Representatives of state workers note that past health-plan administrators showed little desire to pressure providers into better deals. “It’s not that state employees and retirees are sicker than other North Carolinians,” Watkins says. “It’s that in many cases, the health plan is paying a far greater price for services than the private market. We’re the biggest purchaser, and we should be getting the best prices. That’s clearly not happening.”
Folwell promises to change that, though he and others agree that reducing the deficit won’t happen quickly. Federal and state courts have typically blocked any changes to benefits promised to workers. In 2012, retired teachers and employees sued the state in Gaston County Superior Court, contending they’d been promised free health insurance when hired. The pledge was violated a year earlier when the State Health Plan started charging them as much as $105 a month. The case became a class action involving 220,000 retirees, and a judge agreed: The state broke its contractual promise, retirees were entitled to free insurance, and the state must pay back the premiums.
After various appeals, the case is headed for the N.C. Supreme Court. An estimated $100 million in refunds could be at stake.
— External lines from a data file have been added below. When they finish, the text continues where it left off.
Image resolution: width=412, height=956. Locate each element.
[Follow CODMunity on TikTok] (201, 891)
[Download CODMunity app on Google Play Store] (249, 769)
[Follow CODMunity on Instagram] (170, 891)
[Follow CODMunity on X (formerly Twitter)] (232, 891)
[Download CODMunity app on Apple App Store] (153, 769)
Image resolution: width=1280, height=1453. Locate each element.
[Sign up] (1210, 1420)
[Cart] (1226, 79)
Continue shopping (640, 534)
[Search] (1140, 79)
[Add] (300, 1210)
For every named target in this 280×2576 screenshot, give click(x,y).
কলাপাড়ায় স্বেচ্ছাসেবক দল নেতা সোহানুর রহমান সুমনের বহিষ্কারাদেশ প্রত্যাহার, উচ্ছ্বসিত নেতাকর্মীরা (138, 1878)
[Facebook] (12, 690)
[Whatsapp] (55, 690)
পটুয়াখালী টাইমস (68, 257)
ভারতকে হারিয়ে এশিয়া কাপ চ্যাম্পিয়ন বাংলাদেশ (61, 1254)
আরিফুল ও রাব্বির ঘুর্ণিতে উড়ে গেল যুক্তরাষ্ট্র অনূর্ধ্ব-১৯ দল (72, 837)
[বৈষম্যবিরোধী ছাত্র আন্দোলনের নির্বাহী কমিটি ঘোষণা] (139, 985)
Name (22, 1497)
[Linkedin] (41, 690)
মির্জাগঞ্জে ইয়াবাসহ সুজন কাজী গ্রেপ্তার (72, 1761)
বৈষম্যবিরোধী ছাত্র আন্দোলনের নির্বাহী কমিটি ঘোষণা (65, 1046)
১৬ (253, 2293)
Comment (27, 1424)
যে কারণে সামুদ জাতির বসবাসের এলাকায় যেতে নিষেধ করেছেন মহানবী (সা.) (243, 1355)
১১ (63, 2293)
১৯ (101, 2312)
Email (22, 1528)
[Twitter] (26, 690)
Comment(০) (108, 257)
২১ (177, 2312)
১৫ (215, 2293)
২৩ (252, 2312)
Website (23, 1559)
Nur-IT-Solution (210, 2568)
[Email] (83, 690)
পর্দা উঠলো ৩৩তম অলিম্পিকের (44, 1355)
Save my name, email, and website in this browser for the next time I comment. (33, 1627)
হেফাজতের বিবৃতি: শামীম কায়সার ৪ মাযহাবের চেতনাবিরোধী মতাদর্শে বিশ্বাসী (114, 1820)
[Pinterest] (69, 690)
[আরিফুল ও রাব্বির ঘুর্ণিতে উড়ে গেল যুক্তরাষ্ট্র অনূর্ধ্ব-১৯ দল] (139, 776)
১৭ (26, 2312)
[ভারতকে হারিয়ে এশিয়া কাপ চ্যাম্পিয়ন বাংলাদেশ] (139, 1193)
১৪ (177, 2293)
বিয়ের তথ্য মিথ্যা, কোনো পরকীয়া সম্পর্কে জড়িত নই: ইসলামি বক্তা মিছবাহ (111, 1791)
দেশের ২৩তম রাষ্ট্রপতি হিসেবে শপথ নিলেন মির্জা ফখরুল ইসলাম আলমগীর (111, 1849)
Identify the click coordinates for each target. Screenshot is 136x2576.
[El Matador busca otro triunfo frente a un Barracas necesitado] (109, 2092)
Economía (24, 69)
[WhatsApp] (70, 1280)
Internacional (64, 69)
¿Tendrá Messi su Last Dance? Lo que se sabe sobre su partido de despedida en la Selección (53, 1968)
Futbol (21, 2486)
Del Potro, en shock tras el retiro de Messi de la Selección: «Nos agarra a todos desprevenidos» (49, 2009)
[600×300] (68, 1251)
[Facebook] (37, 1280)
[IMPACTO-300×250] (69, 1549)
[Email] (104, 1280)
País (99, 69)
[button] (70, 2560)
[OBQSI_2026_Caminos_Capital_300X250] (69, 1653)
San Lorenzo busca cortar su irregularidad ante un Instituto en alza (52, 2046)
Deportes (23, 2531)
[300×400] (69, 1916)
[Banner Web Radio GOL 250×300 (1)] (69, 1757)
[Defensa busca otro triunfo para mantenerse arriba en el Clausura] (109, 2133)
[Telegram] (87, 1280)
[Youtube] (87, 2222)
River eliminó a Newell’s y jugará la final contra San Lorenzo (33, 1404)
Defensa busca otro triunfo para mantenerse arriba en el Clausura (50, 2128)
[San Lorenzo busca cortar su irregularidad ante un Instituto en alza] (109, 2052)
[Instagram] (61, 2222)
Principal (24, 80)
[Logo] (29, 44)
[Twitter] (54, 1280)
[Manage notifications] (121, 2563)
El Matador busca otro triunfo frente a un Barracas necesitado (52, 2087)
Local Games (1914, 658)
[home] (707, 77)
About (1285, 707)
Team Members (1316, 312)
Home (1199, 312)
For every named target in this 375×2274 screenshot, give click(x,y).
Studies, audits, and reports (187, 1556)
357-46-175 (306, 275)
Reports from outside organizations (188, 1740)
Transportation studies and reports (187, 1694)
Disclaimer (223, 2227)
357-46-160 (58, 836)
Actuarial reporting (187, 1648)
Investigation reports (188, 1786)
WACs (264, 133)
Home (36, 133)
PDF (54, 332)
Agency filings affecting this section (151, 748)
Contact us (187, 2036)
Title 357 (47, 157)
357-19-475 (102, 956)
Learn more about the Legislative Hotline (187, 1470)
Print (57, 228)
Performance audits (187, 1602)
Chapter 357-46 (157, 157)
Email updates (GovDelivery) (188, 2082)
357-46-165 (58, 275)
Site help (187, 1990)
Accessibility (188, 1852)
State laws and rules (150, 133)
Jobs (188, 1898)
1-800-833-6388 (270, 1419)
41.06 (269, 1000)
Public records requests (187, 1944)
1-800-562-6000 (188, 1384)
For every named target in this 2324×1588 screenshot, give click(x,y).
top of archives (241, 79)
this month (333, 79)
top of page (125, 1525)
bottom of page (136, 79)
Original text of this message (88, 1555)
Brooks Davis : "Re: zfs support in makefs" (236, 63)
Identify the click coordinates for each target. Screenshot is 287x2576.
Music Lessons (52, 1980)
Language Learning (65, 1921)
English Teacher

Meanwhile, Folwell and plan trustees are working to stop the deficit from growing. Under its most generous offering, in which the plan picks up 80% of costs until an out-of-pocket limit is reached, workers and retirees will pay monthly premiums of $50, up from $15. For the option in which the plan pays 70%, active employees will pay $25 a month. (Retirees who choose this version don’t pay a monthly premium.)
But that is the employee rate. To cover one’s family, the state plan is often prohibitively expensive. Employees, such as the Maury prison guard, who want to cover their families face daunting premiums of nearly $700 a month. If they choose to go uninsured or buy cheaper private plans, that leaves the state plan with older, sicker members. “That’s a horrible model,” Watkins says.
Folwell emphasizes the need to attract younger, healthier people, so he pushed for no increases in family premiums and co-pays this year. “A beginning trooper, teacher or other state employee, in the year we just ended, if they chose the family premium, would effectively be working one week out of every four just to pay it.”
Saving the health plan fits Folwell’s self-image as a crusader. After the death of his young son, he went on a nationwide motorcycle tour to raise organ-donation awareness. “A lot of my ability to fix things comes from being a motorcycle mechanic and garbage collector,” he says. “When you’re a mechanic and have a blue-collar background, you don’t have any choice but to do your job and fix things.”